Marmont, à ce moment, est lié à toutes les vicissitudes de la fortune naissante de Bonaparte. Quand celui-ci est arraché à l'armée des Alpes et se voit à regret nommé au commande. ment de l'artillerie dans l'armée de l'Ouest, il emmène avec lui Junot et Marmont : « Quoique je ne fusse retenu auprès de lui qu'extraordinairement sur sa demande, dit Marmont, il me proposa de le suivre, et je me décidai à l'accompagner sans autre ordre que le sien. » En passant par la Bourgogne, Bonaparte s'arrête dans la famille de Marmont. Ce retard de quatre jours semble lui avoir été funeste. Arrivé à Paris, il se trouve rayé de son commandement dans l'Ouest et sans fonctions. Les voilà donc tous trois sur le pavé de Paris, «< moi, sans autorisation régulière, dit Marmont, Junot attaché comme aide de camp à un général qu'on ne voulait pas reconnaître, Bonaparte, sans emploi, logés tous trois Hotel de la Liberté, rue des Fossés-Montmartre, passant la vie au Palais-Royal et au théâtre, sans argent et sans avenir. » C'est à cette époque que Bourrienne, qui avait connu Bonaparte à l'école de Brienne, essaya de profiter de ces heures de mécontentement et d'humeur pour l'associer à ses projets et à ses entreprises.

et

Marmont, qui avait gardé tout son feu, et qui ne perdait pas un commandement en chef, demanda à être employé au siége de Mayence c'était une grande école pour un officier d'artillerie. « Comme ma ferveur, dit-il, contrastait avec le dégoût du jour, on me donna des lettres de service. J'aimais déjà la magnificence; j'achetai une jolie chaise de poste, un bel équipage de cheval, de très-bonnes cartes... » On aura remarqué ce trait de caractère : J'aimais déjà la magnificence. C'était de tout temps un des faibles du maréchal que cette disposition aux largesses et à la libéralité. Dans le beau portrait qu'il a

tracé d'un général qui remplit toutes les conditions du commandement, il n'oublie pas celle-ci : « Un général doit être aussi magnifique que sa fortune le lui permet. »

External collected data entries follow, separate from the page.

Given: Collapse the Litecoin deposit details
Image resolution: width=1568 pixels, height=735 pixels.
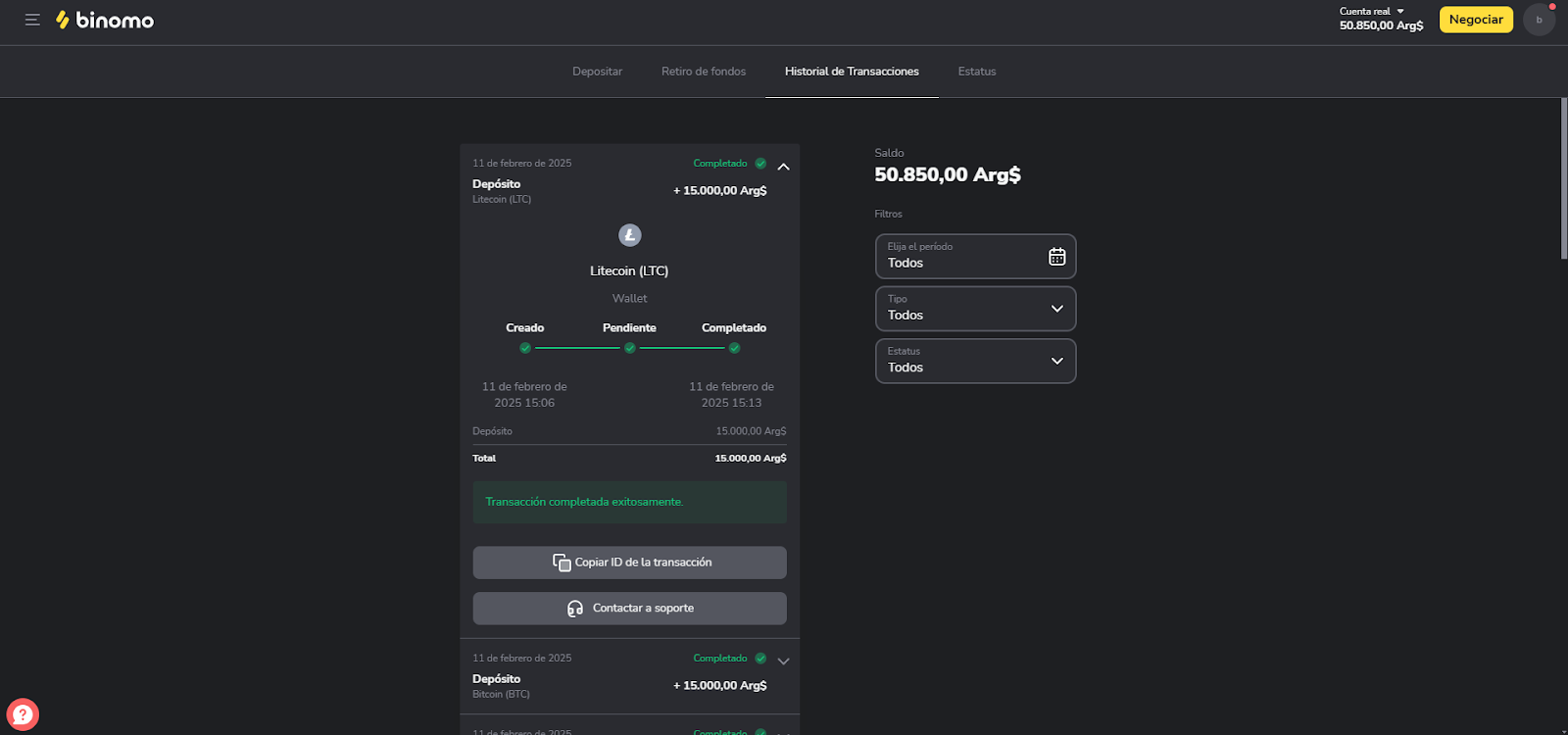Looking at the screenshot, I should point(783,167).
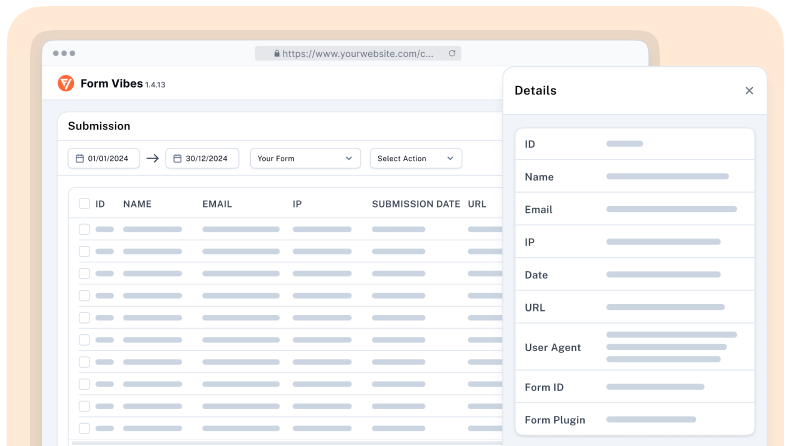Click the address bar padlock icon

274,54
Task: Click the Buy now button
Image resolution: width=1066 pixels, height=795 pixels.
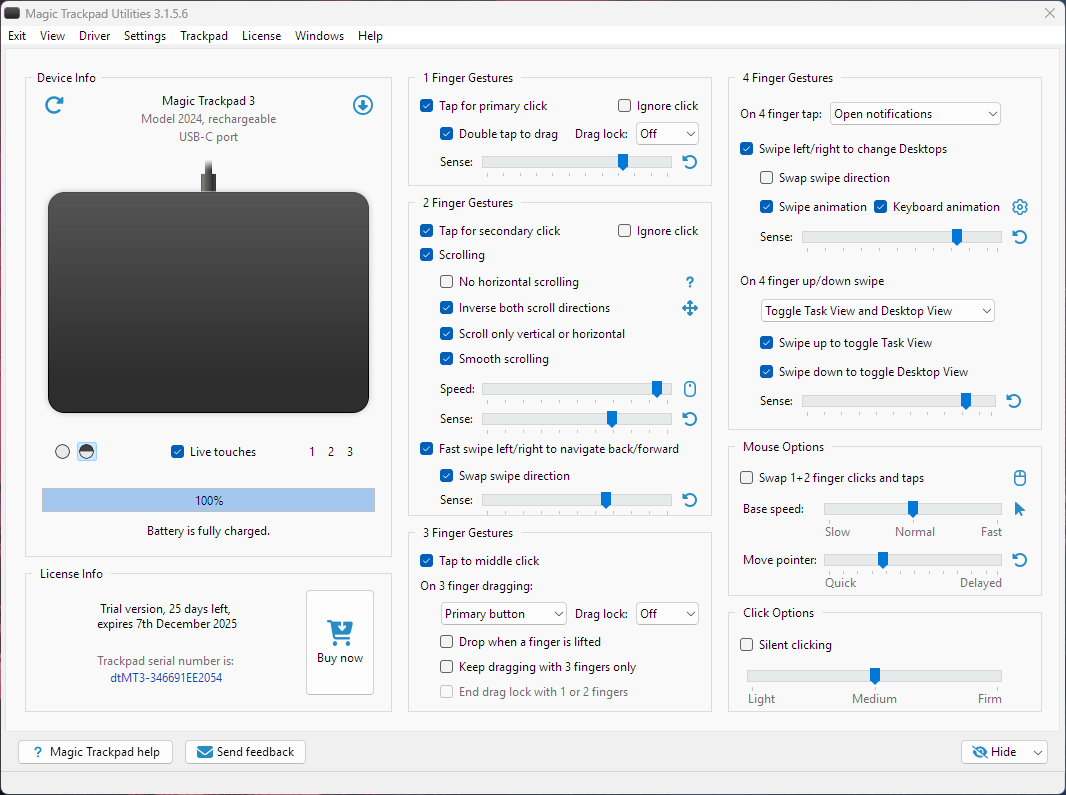Action: pos(340,642)
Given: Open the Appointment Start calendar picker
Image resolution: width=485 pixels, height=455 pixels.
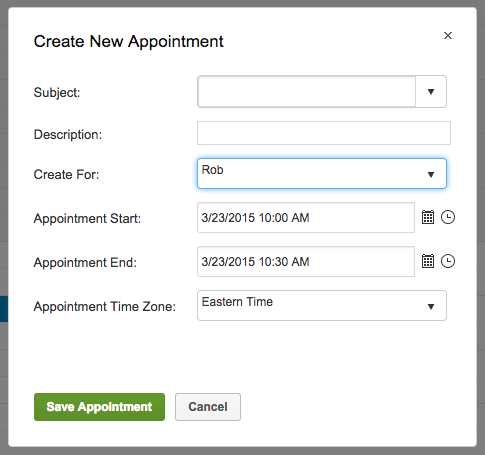Looking at the screenshot, I should [x=428, y=217].
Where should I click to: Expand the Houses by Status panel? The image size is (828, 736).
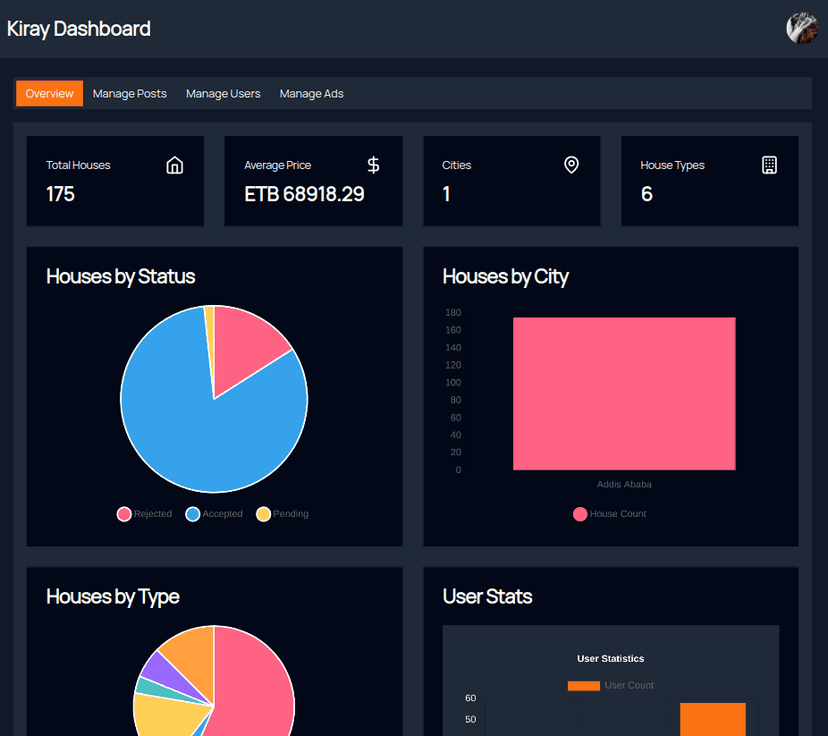pyautogui.click(x=120, y=277)
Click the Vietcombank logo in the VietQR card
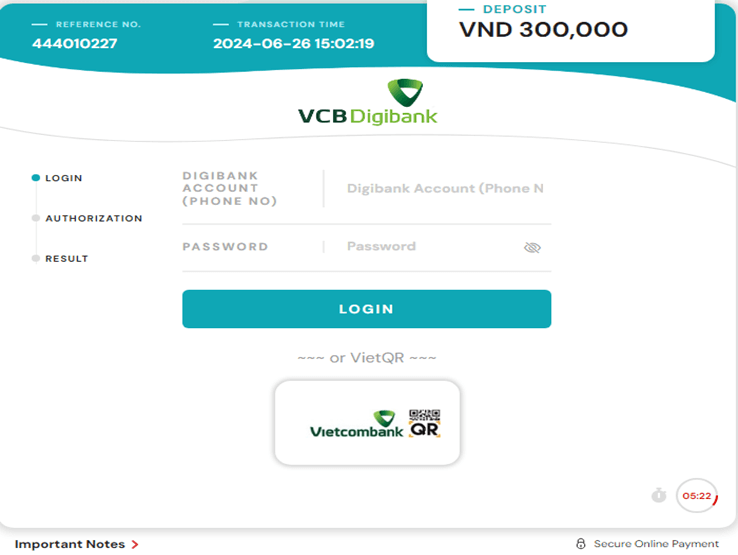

Ce n'est pas mon fait ici de suivre pas à pas Marmont dans tous les degrés de sa carrière. Bonaparte le retrouve et le rappelle à lui dès qu'il rentre en scène. Marmont est son aide de camp au début de la première campagne d'Italie. Chef de bataillon à Lodi, il mérite par sa conduite un sabre d'honneur décerné par le Directoire, avec cette inscription sur la lame : « Pour vaincre les tyrans. » Il se trouve à toutes ces actions immortelles dont l'ensemble compose le chef-d'œuvre le plus accompli qu'ait jamais produit l'art de la guerre. Il y prend part de son bras; il en jouit aussi avec l'intelligence d'un guerrier qui entre dans les calculs du chef et qui comprend avec enthousiasme ce genre d'idéal : une géométrie sublime et vaste qui ne se réalise à chaque instant que par l'héroïsme.

Le caractère de Marmont dans toute cette première partie de sa carrière, où il né commande pas en chef, est une valeur intelligente et un feu que le coup d'œil dirige. Dans l'expédition d'Égypte, à Malte, au passage, il est le premier à se signaler; il repousse la sortie des assiégés, s'empare du drapeau des chevaliers de l'Ordre. Il est fait général de brigade pour ce fait d'armes à vingt-quatre ans (14 juin 1798), et Napoléon, plus tard, placera dans ses armes le drapeau de Malte comme trophée.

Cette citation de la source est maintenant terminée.